No jogo do vale tudo para ser mais fácil, este também é válido.
Eça, na sua infinita capacidade de criticar o óbvio que escolhemos ignorar, foi capaz de caricaturar a cidade - e o país - à luz das sua piores características, que perduram até hoje: a ambição e ganância, a pequenez do pensamento, a imitação constante de uma lógica burguesa falida, a superficialidade e ignorância da classe política, sua débil oratória reproduzida à exaustão por um jornalismo incompetente, interesseiro e pouco independente.

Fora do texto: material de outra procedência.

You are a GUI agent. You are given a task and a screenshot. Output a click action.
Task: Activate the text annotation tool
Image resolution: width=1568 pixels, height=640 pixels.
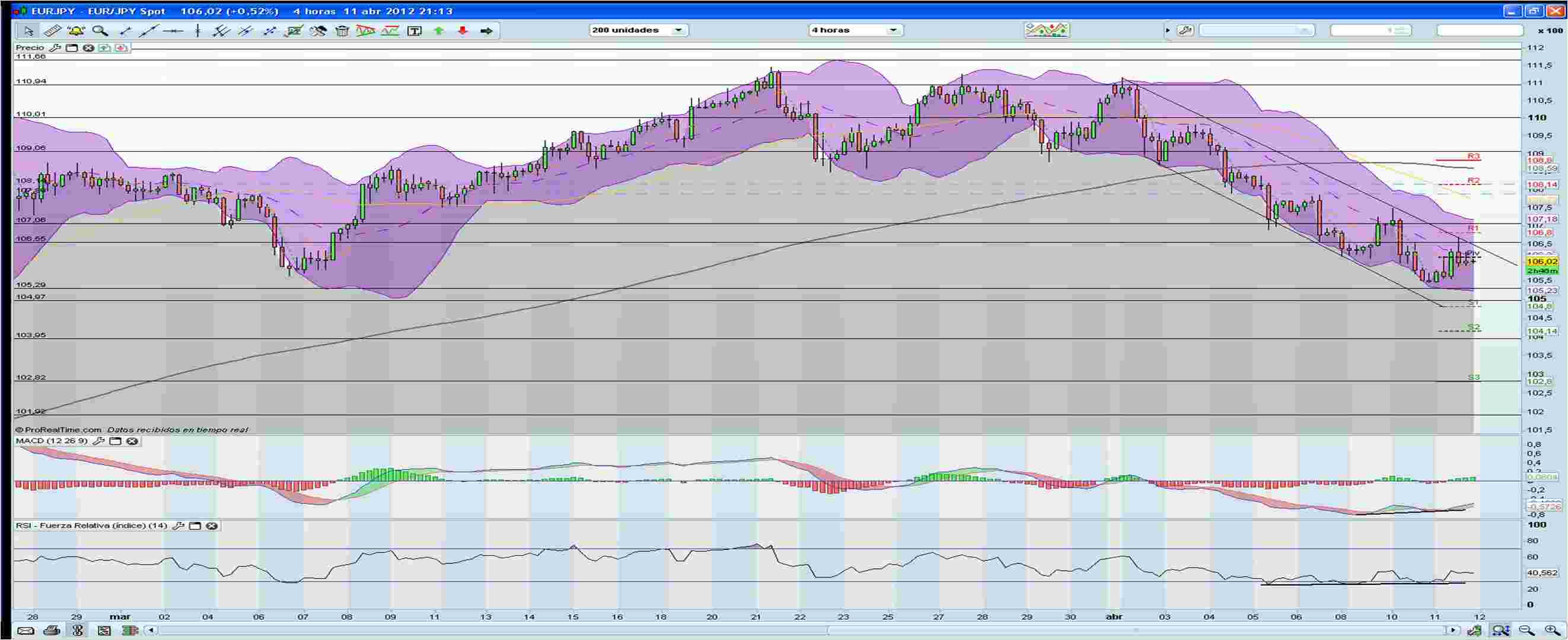[x=415, y=30]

As afirmações não são minhas e, contudo, não encontro, hoje, diferenças em relação a esta análise da sociedade portuguesa do século XIX. Na verdade, tal como na altura, não gostamos de nos confrontar com o retrato do país real, perdemos-nos habitualmente pela espuma dos dias e das pequenas conquistas que fazem deste um aparente grande país quando, na verdade, temos pés de barro que, a qualquer momento, se podem partir. Para além destas características intrínsecas, existem outras, de carácter estrutural que representam muito bem uma certa falência de valores morais de que Eça também falava.
Somos gananciosos e gostamos do dinheiro fácil, mesmo que seja a extorquir o vizinho.
É o que está a acontecer um pouco por todo o país, com particular incidência em Lisboa e arredores. Há os que desistem, mudando-se de armas e bagagens para a Costa da Caparica, por exemplo, os que abandonam o centro e escolhem Benfica, e os que regozijam aumentando exponencialmente os preços da habitação porque sabem que, com os preços inflacionados no centro da cidade, as zonas mais próximas do centro tornam-se extremamente interessantes e as outras, nas áreas limítrofes, altamente apelativas. Amadora e Odivelas estão em altas, como nunca se viu. Na linha de Cascais, a nova Universidade mudou as regras do jogo, mesmo para casas que se situam em Alcabideche, a 15 quilómetros de Carcavelos.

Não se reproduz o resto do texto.